Dal 1285, alla morte di Pietro, che già da un paio d’anni era rientrato a Barcellona, Costanza si occupò in prima persona del Regno di Sicilia, per conto del figlio Giacomo cui lasciò la titolarità della corona.
Quarto figlio di Costanza e suo prediletto fu Federico, nato a Barcellona il 13 dicembre del 1273 e che visse in Sicilia dall’età di nove anni.
Il 15 gennaio del 1296, il Parlamento siciliano, riunito al Castello Ursino di Catania, lo nominò re “Fridericus tercius Dei gratia rex Siciliae”, in sostituzione del fratello Giacomo, reo di aver sottoscritto il trattato di pace di Anagni, voluto da papa Bonifacio VIII, che prevedeva la ritirata degli aragonesi e la cessione della Sicilia agli Angiò.
Il successivo 25 marzo, Federico III venne formalmente incoronato nella cattedrale di Palermo, nell’entusiasmo popolare.
In un tempo in cui si diveniva sovrani per diritto divino, già l’insolita decadenza di un re e l’ascesa di un nuovo sovrano per espresso volere del popolo rappresentò qualcosa di eccezionale.
Egli si sarebbe dovuto chiamare Federico II, ma optò per il numerale III in omaggio al bisnonno Federico II di Svevia, stupor mundi, Imperatore del Sacro Romano Impero con questo nome e re di Sicilia come Federico I.
Chi, tra gli storici, ha inteso minimizzarne la portata, ha fatto prevalere il nome Federico II, eventualmente d’Aragona, creando confusione col più famoso bisnonno e disperdendo, o almeno diluendo, in questo modo, l’effettiva portata della sua figura.
Nel suo pamphlet Federico III di Sicilia: un grande sovrano per un grande popolo, il professore Mirto amaramente rifletteva:
«Quando si vuole ridurre un popolo allo stato coloniale gli si toglie la cultura, la lingua e la storia, in maniera che i “colonizzati” finiscano con l’identificarsi con la cultura, la lingua e la storia del paese dominante.
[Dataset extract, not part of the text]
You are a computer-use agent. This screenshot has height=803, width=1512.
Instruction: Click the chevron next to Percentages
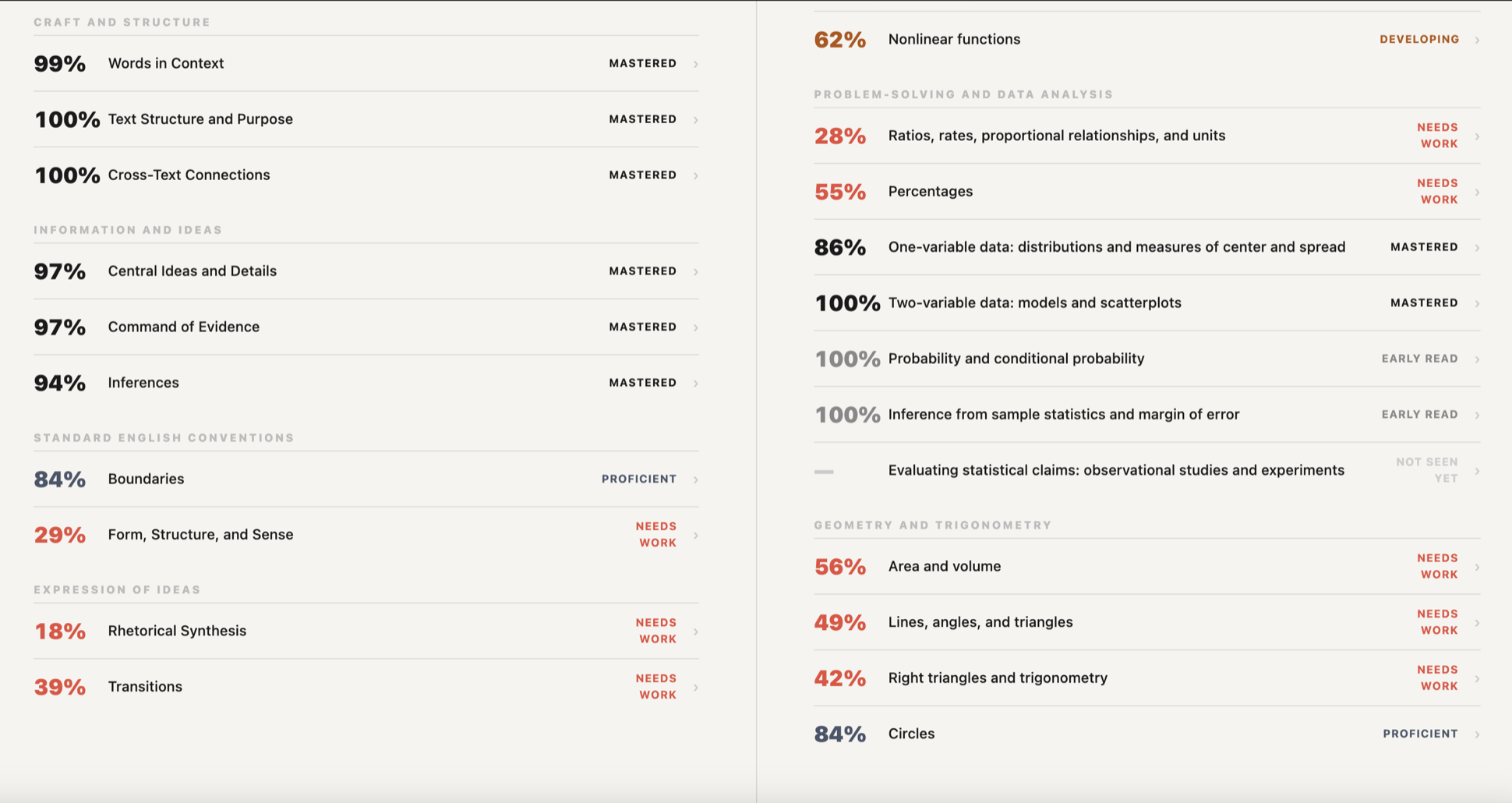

E così i Siciliani si sono convinti del fatto che non hanno una loro cultura, che la loro lingua è un rozzo dialetto (nel secolo XIV e XV invece la Real Cancelleria emanava in lingua siciliana documenti firmati dal sovrano), che non hanno una loro storia. Infatti parte della storia siciliana è stata fatta scomparire e, quella che è rimasta, viene presentata come un susseguirsi di dominazioni straniere che vedono i Siciliani oggetto inerte della storia»!
In realtà, Federico III fu un grandissimo sovrano, amatissimo dal Popolo. Egli è il mio Re!, “un re da leggenda” come lo avrebbe definito, nel 1951, lo storico spagnolo Rafael Olivar Bertrand, alla guida del popolo siciliano in “una delle epopee più gloriose della storia umana”, nell’epoca “più gloriosa della storia dell’isola”, colui che, per dirlo con le parole del professore Mirto, «guidò vittoriosamente la resistenza del piccolo popolo siciliano contro una grande coalizione europea e durante il suo regno fece il “miracolo”, in un paese dove è tradizionale una cupa, sorda ostilità contro il potere centrale, di rendere il suo governo popolare tra i Siciliani»!
Di fatto dimenticato per secoli, Federico III fu il più grande Re di un regno la cui storia ci parla di 686 variegati anni d’indipendenza dell’isola, dalla notte di Natale del 1130, con la proclamazione a re di Sicilia di Ruggero II d’Altavilla, all’8 dicembre del 1816, con la forzata annessione del glorioso Regno di Sicilia al fantasioso Regno delle Due Sicilie!
Lasciata la Sicilia al figlio prediletto, Costanza rientrò in Aragona dove, nel 1297, si ritirò a vita monastica, dedicandosi alla meditazione e alla preghiera.
Morì a Barcellona il 9 aprile del 1302.
Dal 1852, per volere della regina Isabella II di Borbone, le sue spoglie riposano nella Catedral de la Santa Creu i Santa Eulàlia, nel quartiere gotico di Barcellona.
Beatificata dalla Chiesa Cattolica, è venerata il 17 luglio.